Oh God, she didn’t want any more options. One man to deal with was more than enough.
It grated, but if begging saved her from being passed around, even for one night, she’d take it. There were times when pride wasn’t worth the price to keep it. “Please. I’ll do what you want,” she whispered to Caine. She glanced across the clearing to the shadow that was Sam. “don’t call him over. don’t make me…”
“Fuck.”
The epithet tore through her like a shot. She clung tighter, wishing it were lighter so she could see whether her begging was having any effect. “Please—”
Caine’s hand came over her mouth, cutting off the plea. She could feel his stare as clear as a touch, his “My wife doesn’t beg, got it?” She nodded slowly. His hand left her mouth slowly.
“Sam, if you don’t elaborate in the next two seconds, I’m coming over there and kicking your ass.”
Desi ran her tongue across her lips, tasting the salt of his skin and the bitterness of her fear.
“Just saying the lady doesn’t have to suffer thinking there isn’t anyone here who won’t stand for her if she wants it.”
He couldn’t mean what she thought.
But he did. Caine confirmed it. “Sam’s offered you his protection, do you want to take it?”
Was it a trick?
“You’d just let me go?”
“Hell, no, but you’re free to take him up on his offer.”
Some choice. Caine or Sam. Wife or whore. “You’d fight your friend?”
“What’s mine stays mine, Gypsy.”
Oh, yes, he’d fight. Not because he loved her or wanted her, but because his pride was involved. And he considered her his. She understood that.
“So what’s it going to be?”
She didn’t know Sam. She didn’t really know Caine, either, but she knew this one thing. A possessive man wasn’t a sharing man. That made the devil she knew a better choice. “I don’t want his protection,” she whispered.

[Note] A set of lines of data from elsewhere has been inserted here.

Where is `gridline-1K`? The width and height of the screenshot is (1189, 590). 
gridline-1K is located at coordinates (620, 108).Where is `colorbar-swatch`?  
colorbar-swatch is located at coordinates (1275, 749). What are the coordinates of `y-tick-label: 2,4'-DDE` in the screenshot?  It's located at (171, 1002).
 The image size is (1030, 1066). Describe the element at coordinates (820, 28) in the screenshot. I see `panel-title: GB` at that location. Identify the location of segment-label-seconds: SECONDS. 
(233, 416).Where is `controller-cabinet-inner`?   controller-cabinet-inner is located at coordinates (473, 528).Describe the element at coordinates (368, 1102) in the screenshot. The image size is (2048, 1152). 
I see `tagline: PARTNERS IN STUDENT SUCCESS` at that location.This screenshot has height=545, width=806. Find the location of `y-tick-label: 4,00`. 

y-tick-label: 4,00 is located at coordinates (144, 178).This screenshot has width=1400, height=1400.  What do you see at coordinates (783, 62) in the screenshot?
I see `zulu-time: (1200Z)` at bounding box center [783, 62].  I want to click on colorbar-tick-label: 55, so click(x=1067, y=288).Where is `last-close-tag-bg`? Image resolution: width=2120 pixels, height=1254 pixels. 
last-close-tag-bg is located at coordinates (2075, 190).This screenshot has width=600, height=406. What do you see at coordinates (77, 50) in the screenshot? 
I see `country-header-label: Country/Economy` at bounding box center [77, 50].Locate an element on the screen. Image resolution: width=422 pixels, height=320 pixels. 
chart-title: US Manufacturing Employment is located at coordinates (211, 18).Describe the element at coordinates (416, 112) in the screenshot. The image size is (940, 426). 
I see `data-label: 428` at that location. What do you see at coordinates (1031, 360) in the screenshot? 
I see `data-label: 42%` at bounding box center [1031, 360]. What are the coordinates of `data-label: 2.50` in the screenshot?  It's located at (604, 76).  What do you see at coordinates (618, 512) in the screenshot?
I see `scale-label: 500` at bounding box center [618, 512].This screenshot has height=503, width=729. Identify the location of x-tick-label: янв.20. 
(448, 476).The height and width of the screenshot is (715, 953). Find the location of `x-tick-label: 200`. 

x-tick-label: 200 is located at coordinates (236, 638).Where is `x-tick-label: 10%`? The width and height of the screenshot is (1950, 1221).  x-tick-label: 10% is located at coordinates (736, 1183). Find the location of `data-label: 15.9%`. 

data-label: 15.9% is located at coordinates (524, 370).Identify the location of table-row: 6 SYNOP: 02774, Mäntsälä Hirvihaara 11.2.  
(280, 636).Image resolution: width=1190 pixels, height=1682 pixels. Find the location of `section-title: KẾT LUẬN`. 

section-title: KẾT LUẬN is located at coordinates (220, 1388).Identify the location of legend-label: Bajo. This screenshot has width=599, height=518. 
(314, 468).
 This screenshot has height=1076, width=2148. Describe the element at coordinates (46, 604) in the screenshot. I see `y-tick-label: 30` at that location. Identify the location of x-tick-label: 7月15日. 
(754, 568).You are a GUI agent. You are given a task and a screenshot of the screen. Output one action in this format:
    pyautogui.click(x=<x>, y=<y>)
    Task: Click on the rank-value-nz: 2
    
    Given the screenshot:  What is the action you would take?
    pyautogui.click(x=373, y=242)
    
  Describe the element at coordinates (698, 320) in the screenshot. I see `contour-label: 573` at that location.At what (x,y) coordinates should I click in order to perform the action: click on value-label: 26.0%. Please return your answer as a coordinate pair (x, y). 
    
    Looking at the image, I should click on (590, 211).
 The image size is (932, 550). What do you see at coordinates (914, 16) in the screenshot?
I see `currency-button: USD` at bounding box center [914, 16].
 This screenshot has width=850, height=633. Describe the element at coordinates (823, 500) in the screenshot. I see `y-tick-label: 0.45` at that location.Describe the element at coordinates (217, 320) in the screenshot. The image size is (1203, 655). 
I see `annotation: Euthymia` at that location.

“Good.” The tense muscles against her relaxed subtly.
“She make a decision?” Sam called.
“Yup. She’s decided I’m the more attractive one.”
“Shit. On top of needing to gain weight, the woman needs spectacles.”
Sam didn’t sound serious or even disappointed.
“You were joking?” she asked Caine.
“No.”
She didn’t know what to do with that flat pronouncement. “I don’t understand you.”
“You might find it easier if you didn’t keep comparing me to cow shit.”
She let go of his wrist. Weariness rolled over her in a debilitating wave, spawning a ripple of defeat. “I can’t help it. I don’t have anything else to compare you to.”